## Objectives
A. Translate this sentence from the landing gear thread below into Spanish: "I've been told it's from a Cessna."
B. In the landing gear thread below, what aircraft does steve123 say the rear gear looks like?

## Given passage
# Can you ID this landing gear??



## Johnnycrash (May 28, 2002)

Hey all,

OK. I'm working on a SA-43 (From Space: Above and Beyond), and would very much like to add landing gear. But, I can't seem to find what the gear is from. I've been told it's from a Cessna. But I know Cessnas. And my best effort has not yeilded a hit. They look like F-16 rear, with mods. But the front... UGH!!! They look so familiar. When I do find out what they used, I'm going to feel like an idiot, cause I'm sure I know what they are. I just haven't made the connection.

So, anyone got any ideas at all??

*Here is a decent pic of the gear.*


----------



## djnick66 (May 2, 2008)

I would use an F-4 Phantom nose gear


----------



## cbear (Aug 15, 2000)

How about an F/A-18



Chuck


----------



## Johnnycrash (May 28, 2002)

Both are good candidates, but... Not quite right.  What I'll end up using may be wrong, but can be modded. I am hoping to ID the realy deal. And then, it won't be available in kit form anyways. 

I have ruled out S-3, A-4, F-4, F-5, A-6, A-7, F-8, F-14, F-15, F-16, YF-17, F-18, F-20, TSR-2, J-35/TF-35 Draken, JA-37 Viggen, SA-39 Gripen, F-111.


----------



## djnick66 (May 2, 2008)

If its from some Cessna jet, Hasegawa did a 1/48 Citation. Honestly, I wouldn't sweat it making a model of a movie prop... I would find someone close and go from there.


----------



## papaace (Aug 23, 2009)

Harrier possible AV8!


----------



## papaace (Aug 23, 2009)

my second try sorry harrier nose has one wheel! Rafale navy version.


----------



## steve123 (Feb 9, 2009)

The rears look like Avro Arrow...

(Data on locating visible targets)
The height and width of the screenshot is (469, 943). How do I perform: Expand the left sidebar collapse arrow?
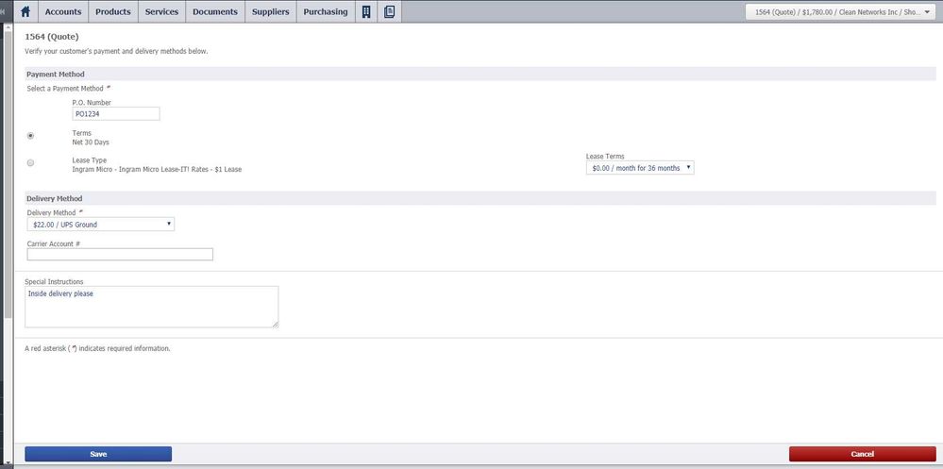point(4,11)

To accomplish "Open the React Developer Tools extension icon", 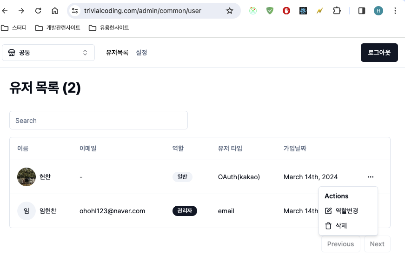I will [303, 11].
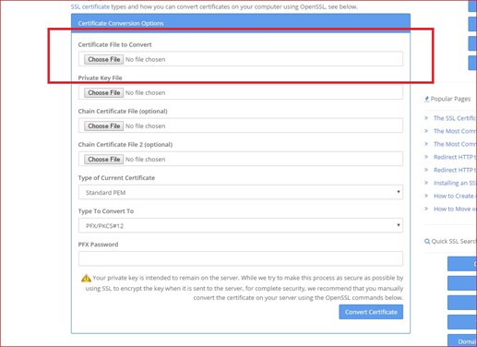Click the warning triangle icon
477x347 pixels.
coord(86,278)
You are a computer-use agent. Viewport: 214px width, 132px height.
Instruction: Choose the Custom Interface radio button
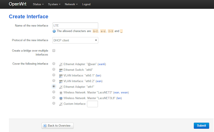54,103
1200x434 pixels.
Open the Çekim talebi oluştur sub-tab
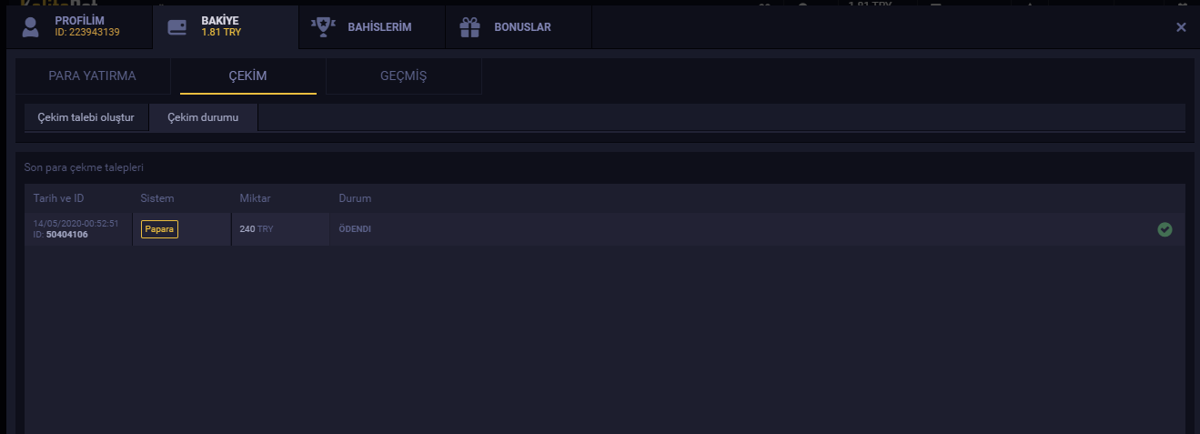(86, 118)
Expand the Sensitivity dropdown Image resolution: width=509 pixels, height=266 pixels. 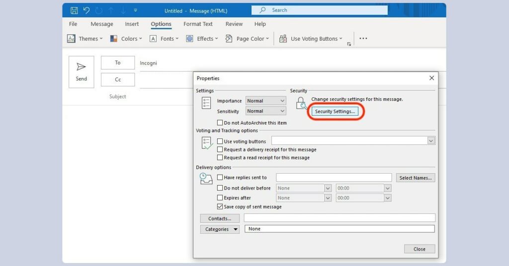tap(266, 111)
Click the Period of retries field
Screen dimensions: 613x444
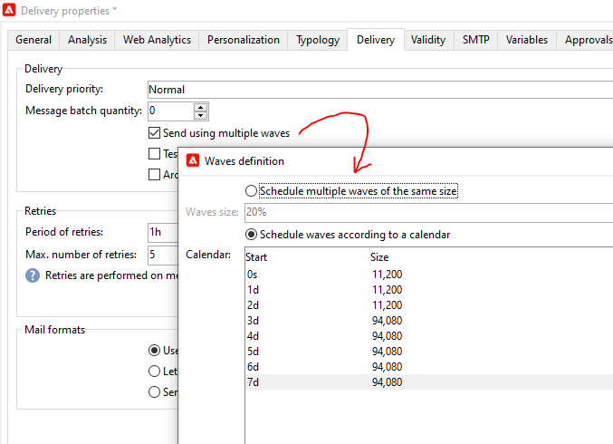coord(163,232)
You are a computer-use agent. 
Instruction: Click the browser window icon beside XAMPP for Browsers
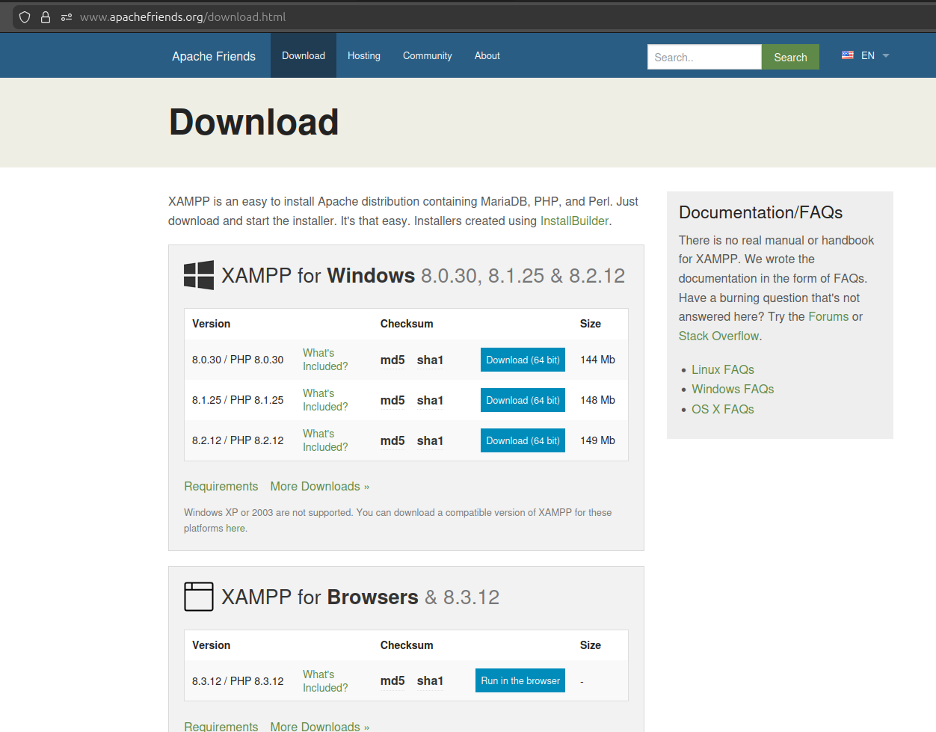click(x=198, y=596)
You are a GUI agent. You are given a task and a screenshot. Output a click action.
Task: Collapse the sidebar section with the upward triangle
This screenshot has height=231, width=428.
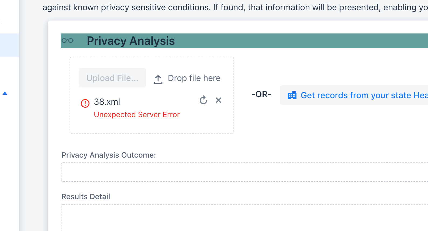click(5, 93)
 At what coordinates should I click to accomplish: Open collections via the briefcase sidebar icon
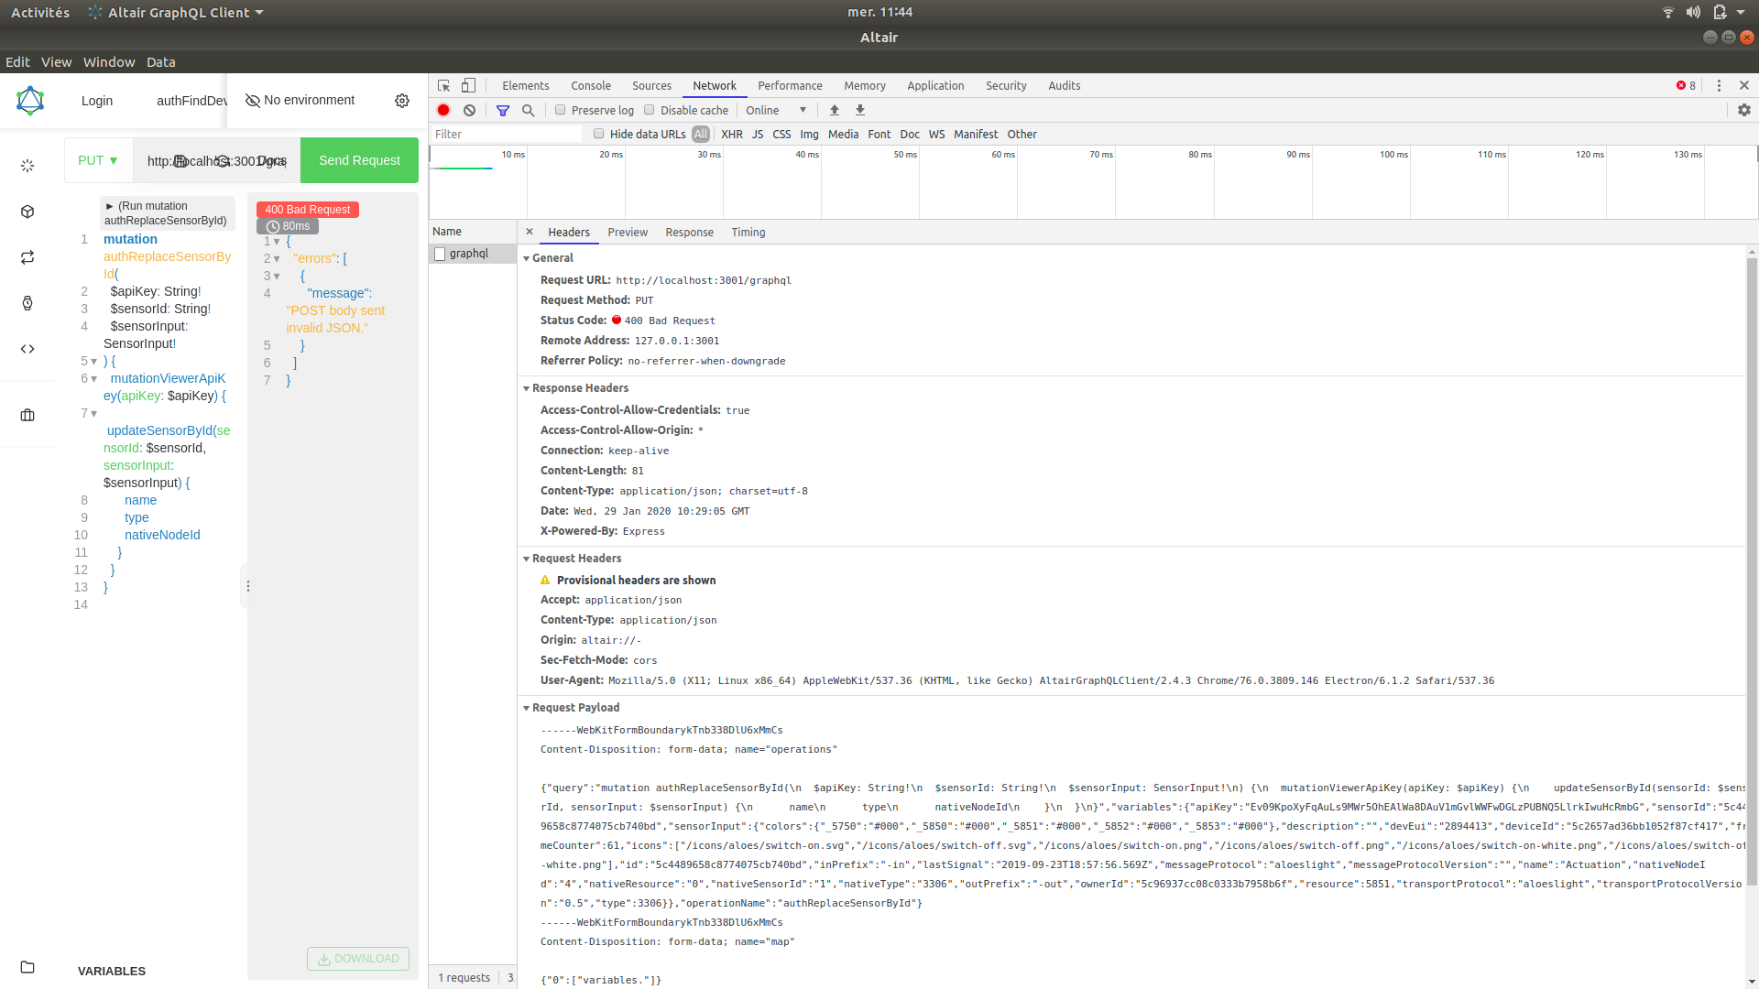(x=27, y=415)
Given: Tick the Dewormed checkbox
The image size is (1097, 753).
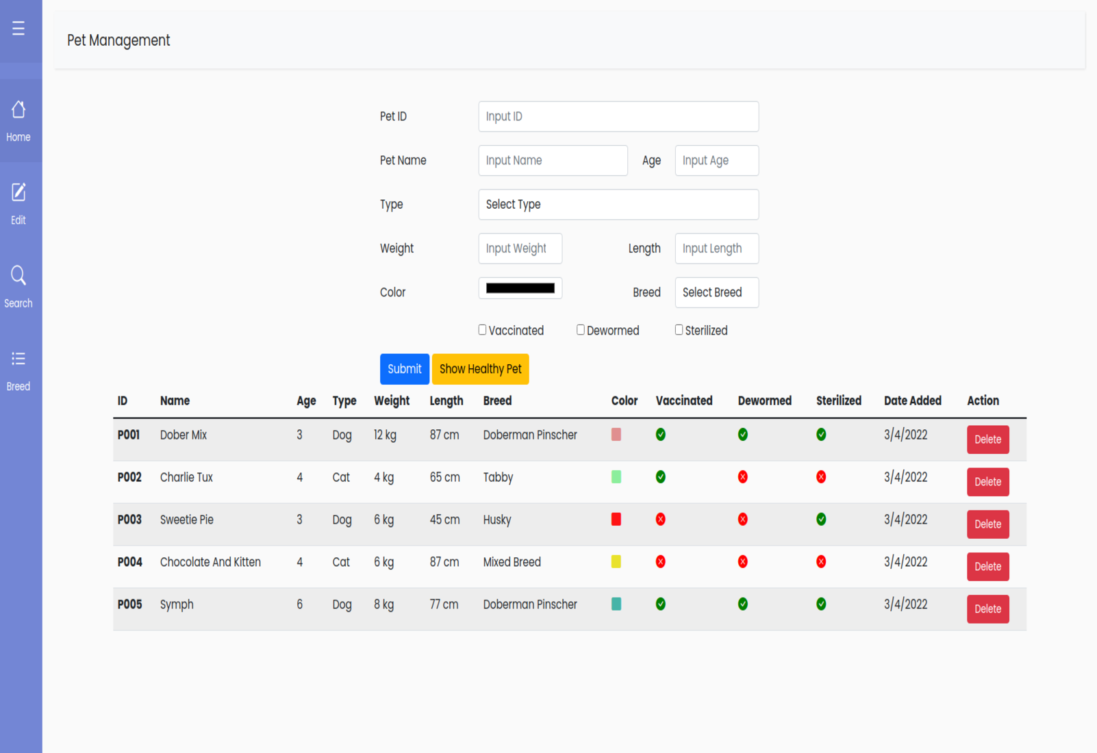Looking at the screenshot, I should coord(581,330).
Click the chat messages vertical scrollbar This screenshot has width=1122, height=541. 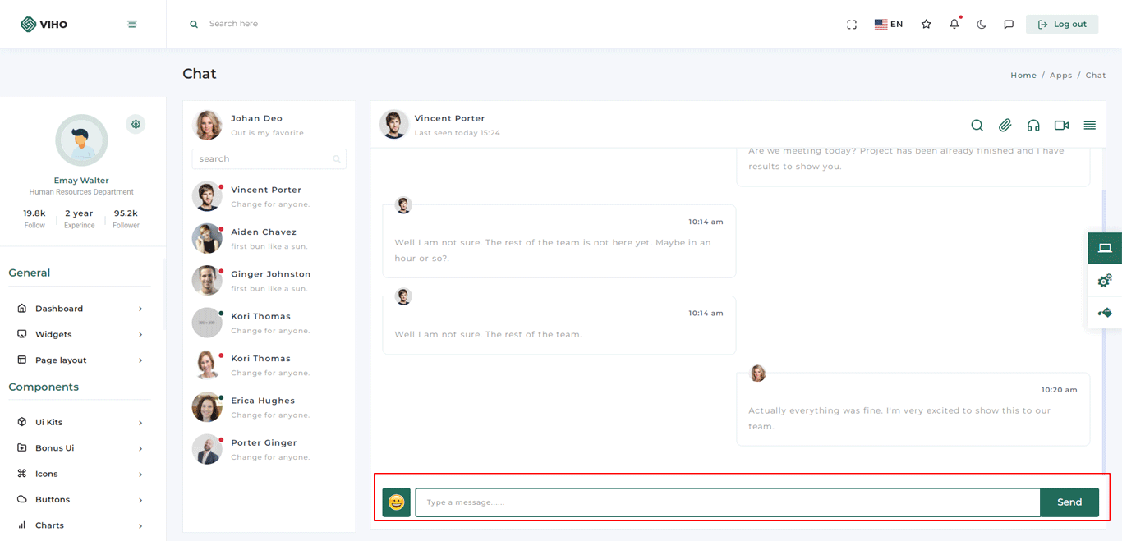pos(1103,328)
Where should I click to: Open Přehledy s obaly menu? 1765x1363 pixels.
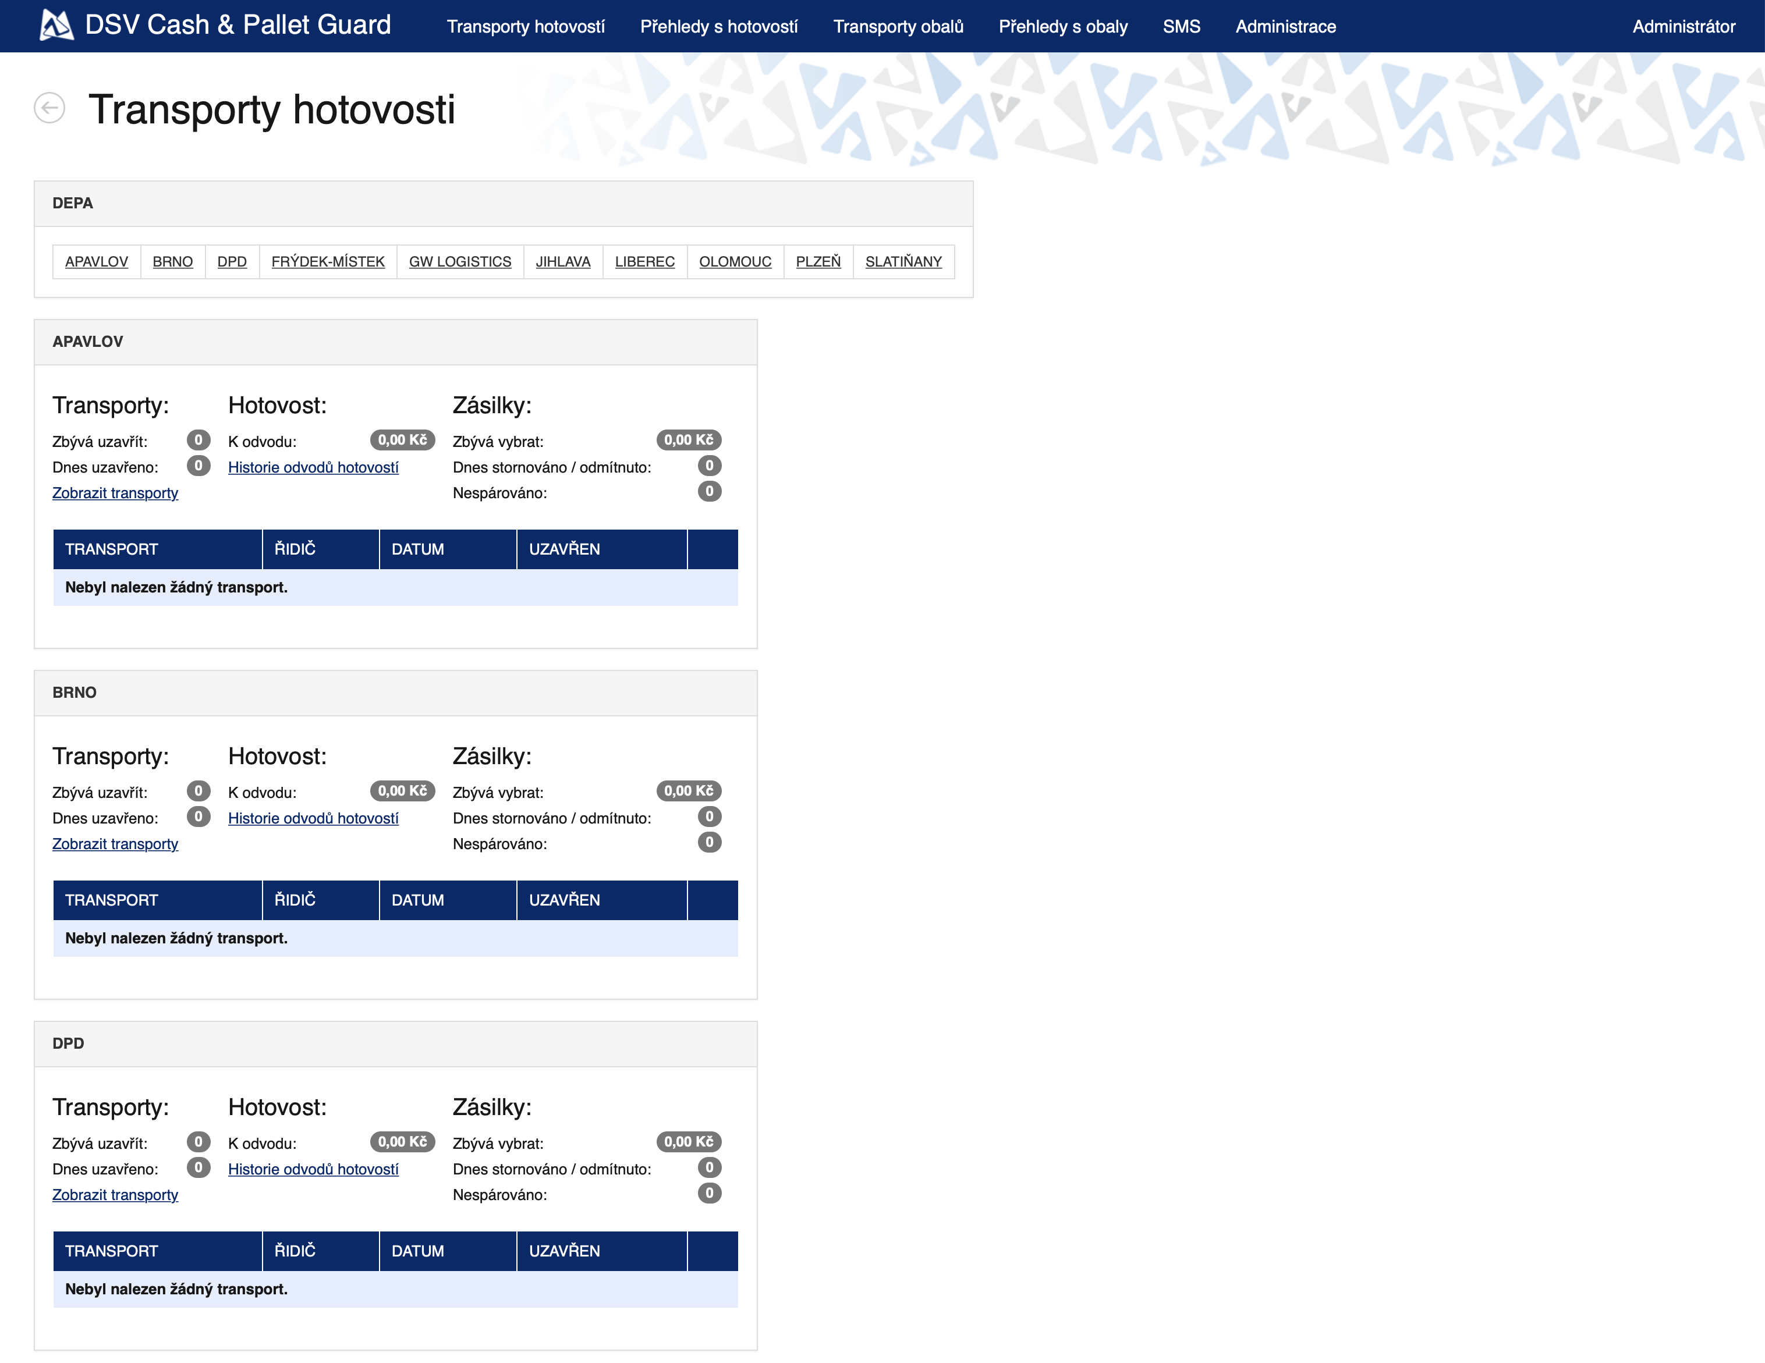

## Expected results
A. Me han dicho que es de un Cessna.

B. The Avro Arrow.